Um projeto de lei federal que fixa em 40% a cota para ingressos vendidos com meia-entrada em todo o país está na Câmara dos Deputados, depois de ter sido aprovado pela Comissão de Educação, Cultura e Esporte do Senado após duas votações.

Pela proposta, o controle das cotas será feito por um conselho, comandado pelo governo federal, que vai definir ainda sobre a possível venda antecipada dos ingressos.

A medida vai valer para espetáculos, salas de cinema e também eventos esportivos, incluindo museus e circos.

A fixação da cota de 40% é uma demanda encampada por empresários e artistas, que reclamam das perdas com a proliferação de carteiras estudantis falsas e argumentam que, com a limitação, será possível reduzir o valor dos ingressos.

Já organizações estudantis, como a UNE (União Nacional dos Estudantes), defendem que o ideal é fiscalizar a emissão das carteiras de estudantes e não fixar cotas.
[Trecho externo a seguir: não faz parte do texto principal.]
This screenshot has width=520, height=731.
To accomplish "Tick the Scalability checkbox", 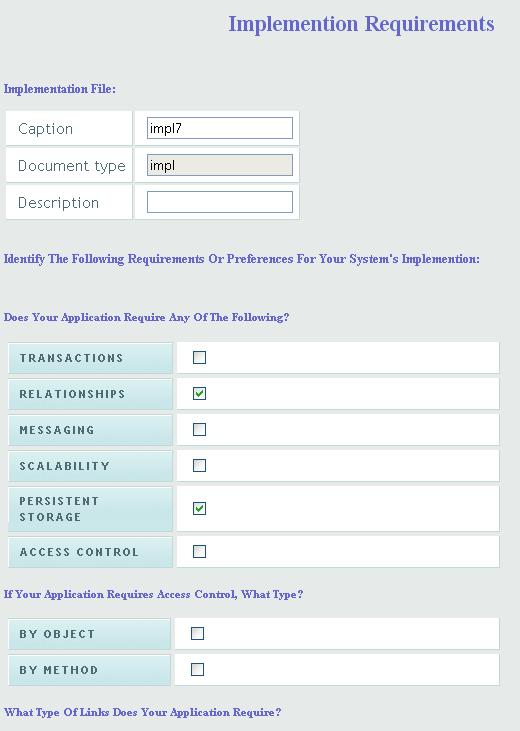I will point(199,465).
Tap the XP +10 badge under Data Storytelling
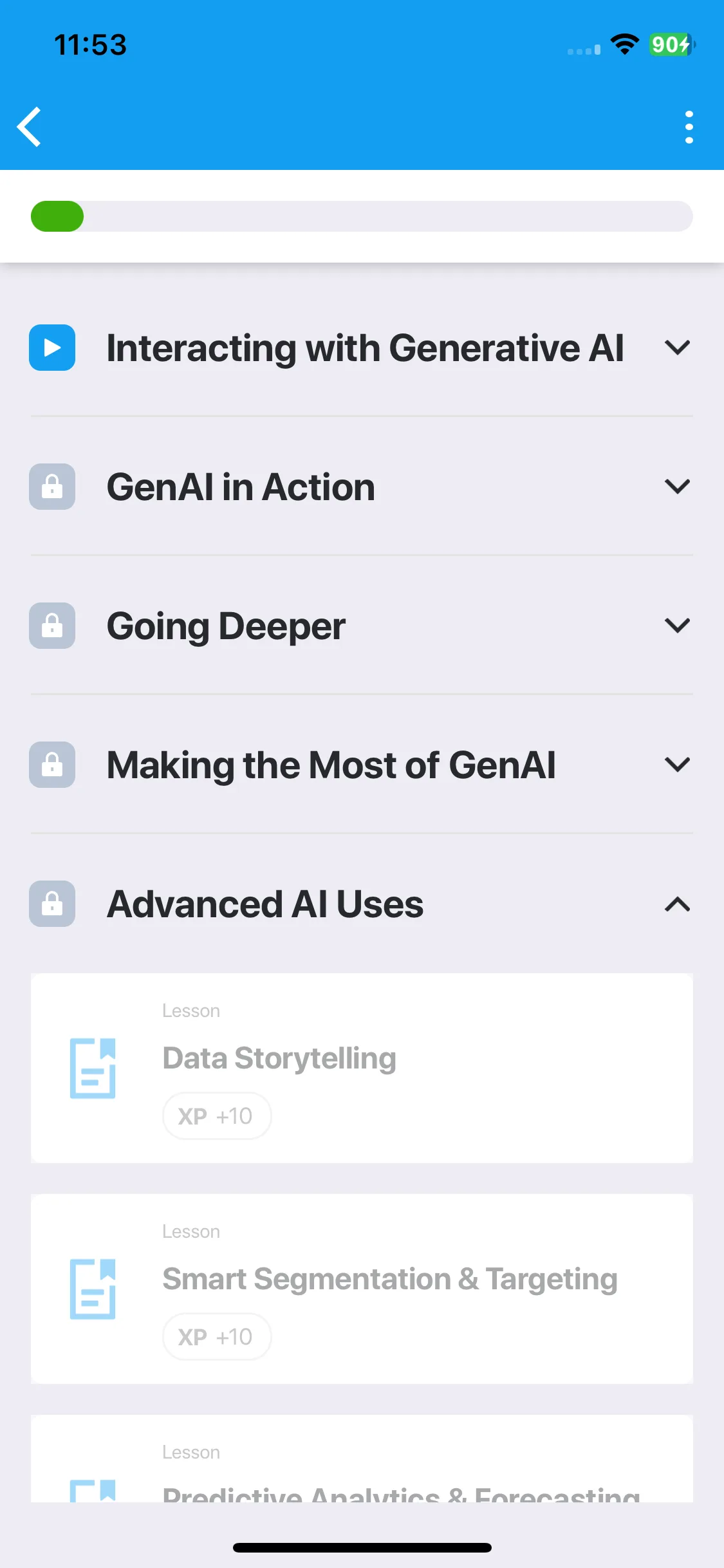 pyautogui.click(x=216, y=1115)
O senador Eduardo Azeredo (PSDB-MG), um dos autores do projeto de lei, reconhece que a fiscalização da cota de 40% é um ponto polêmico.

"Mas a questão é que hoje temos muitos instrumentos de fiscalização --os Procons, o Ministério Público. Não podemos deixar de legislar com receio de que haja descumprimento da lei", disse à época da votação no Senado, em dezembro passado.
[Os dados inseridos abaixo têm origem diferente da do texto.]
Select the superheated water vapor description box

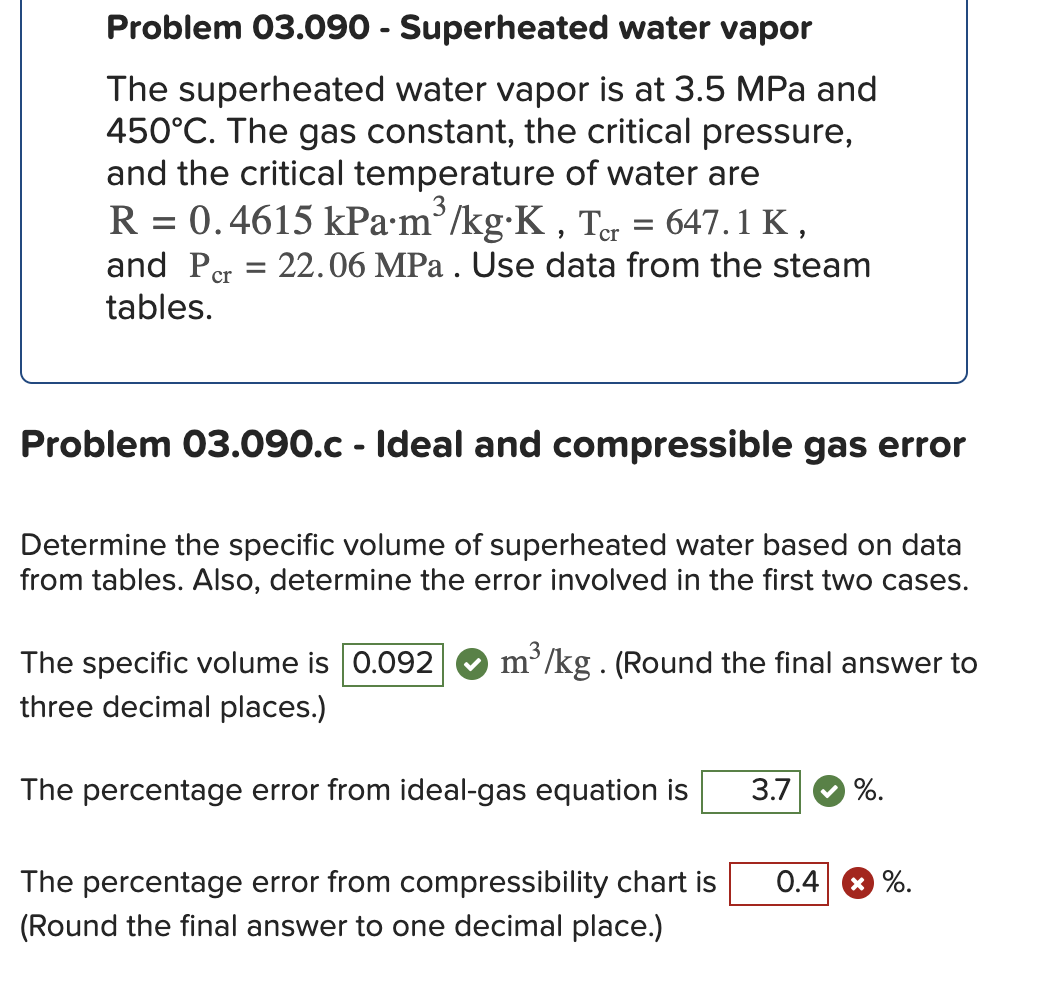pos(493,190)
Os artistas apelam ainda para que a União, os Estados e os municípios arquem com um percentual como contrapartida para viabilizar a execução dos projetos culturais no país. Este item não está na proposta em discussão.

Se, após as discussões na Câmara, a proposta for modificada, ela voltará ao Senado para ser aprovada. A etapa final é a sanção (ou veto) presidencial.